On April 7, 2026, GLM-5.1 was released as open source and immediately took first place on SWE-Bench Pro with 58.4 points. That means, for the first time in the history of that benchmark, an open-source model surpassed every closed model in the world at the task of solving real software problems.
What SWE-Bench Pro Is
SWE-Bench Pro is not a multiple-choice test. It takes real problems that were opened by developers in public GitHub repositories — bugs, failures, unexpected behaviors — and asks the model to write code that actually solves the problem.

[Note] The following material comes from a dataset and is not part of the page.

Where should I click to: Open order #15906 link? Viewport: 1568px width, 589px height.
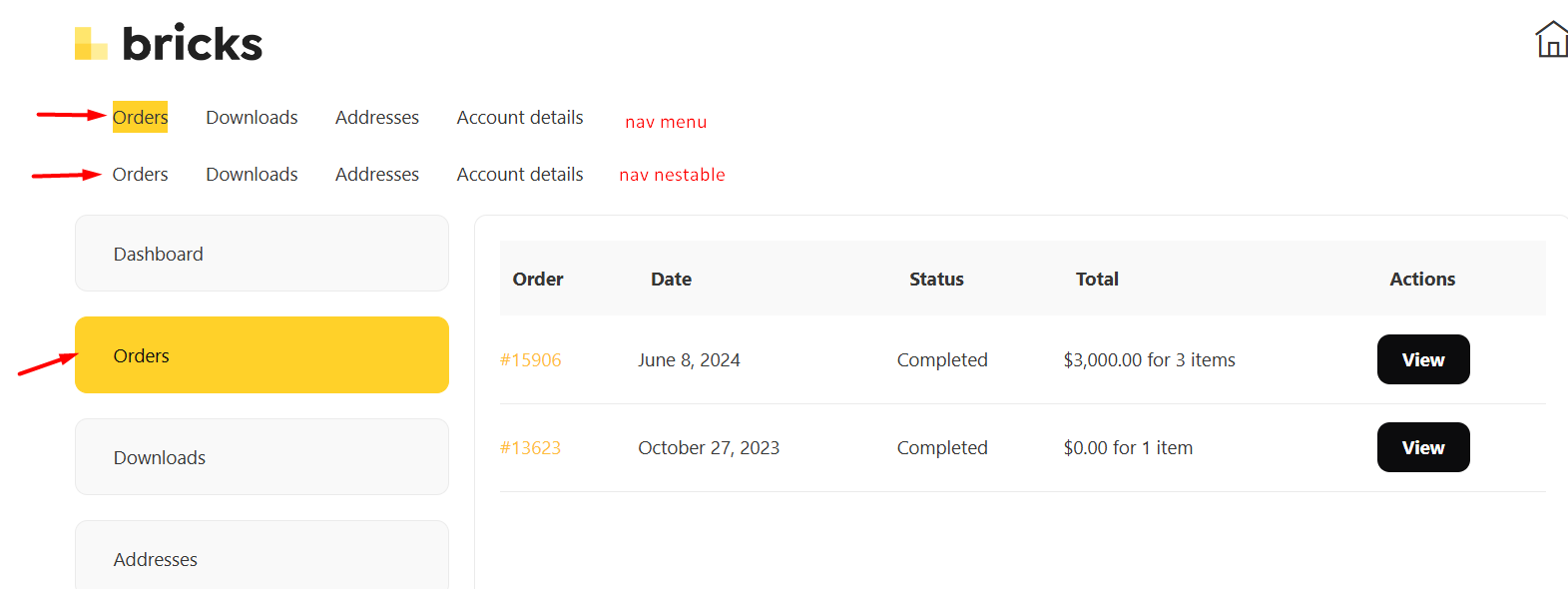tap(530, 359)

No cheat sheet. No hints. The model needs to understand the problem, analyze the existing code, propose a solution, and the solution needs to work. It's the kind of test that most closely mirrors what a developer does day to day.

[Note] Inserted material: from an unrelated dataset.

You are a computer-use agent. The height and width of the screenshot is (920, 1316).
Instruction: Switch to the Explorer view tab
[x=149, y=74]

With 58.4 points, GLM-5.1 ranked above GPT-5.4 (57.7) and Claude Opus 4.6 (57.3). A small numerical difference, but enormous in symbolic significance.
The Architecture Behind the Result
GLM-5.1 is a Mixture-of-Experts model with 744 billion total parameters, but only 40 billion active parameters per processed token. That matters because it defines the real computational cost.
It works like a team of specialists: instead of activating the entire team for every task, the model activates only the experts relevant to that specific situation. Result: far greater efficiency than dense models of equivalent size.
The context window is 200,000 tokens — enough to process extensive technical documents, complete codebases from medium-sized projects, or very long conversations without losing reference.
MIT: The License That Changes Everything
The detail that transforms GLM-5.1 from good news into important news is the MIT license.
The MIT license is one of the most permissive in the software world. You can download the model, use it in production, modify it, include it in commercial products, redistribute it — without paying anything, without asking permission, without significant restrictions.
This contrasts with other "open" models that, in practice, have commercial use restrictions or require special agreements for certain applications. GLM-5.1 is genuinely free to use.
For companies that need to keep data internal — healthcare, legal, finance, defense — having access to a cutting-edge model that can run locally, without data leaving to third-party servers, is strategically relevant.
What This Means for the Industry
There's an argument circulating in Silicon Valley that closed models will always lead because they have more resources. GLM-5.1 is the most concrete counter-argument the market has ever seen.
Z.ai is not a startup: it's a company with years of research and solid academic partnerships in China. GLM-5.1 is the result of a long-term bet on large language models, with a focus on code and technical reasoning.
Where to Find It
The model weights are available on HuggingFace under the MIT license. The maximum context output is 131,072 tokens. For those with the infrastructure to run a model of this scale, access is immediate and free.
The message GLM-5.1 sends to the market is direct: open source has reached the top. It may not stay there forever. But it got there.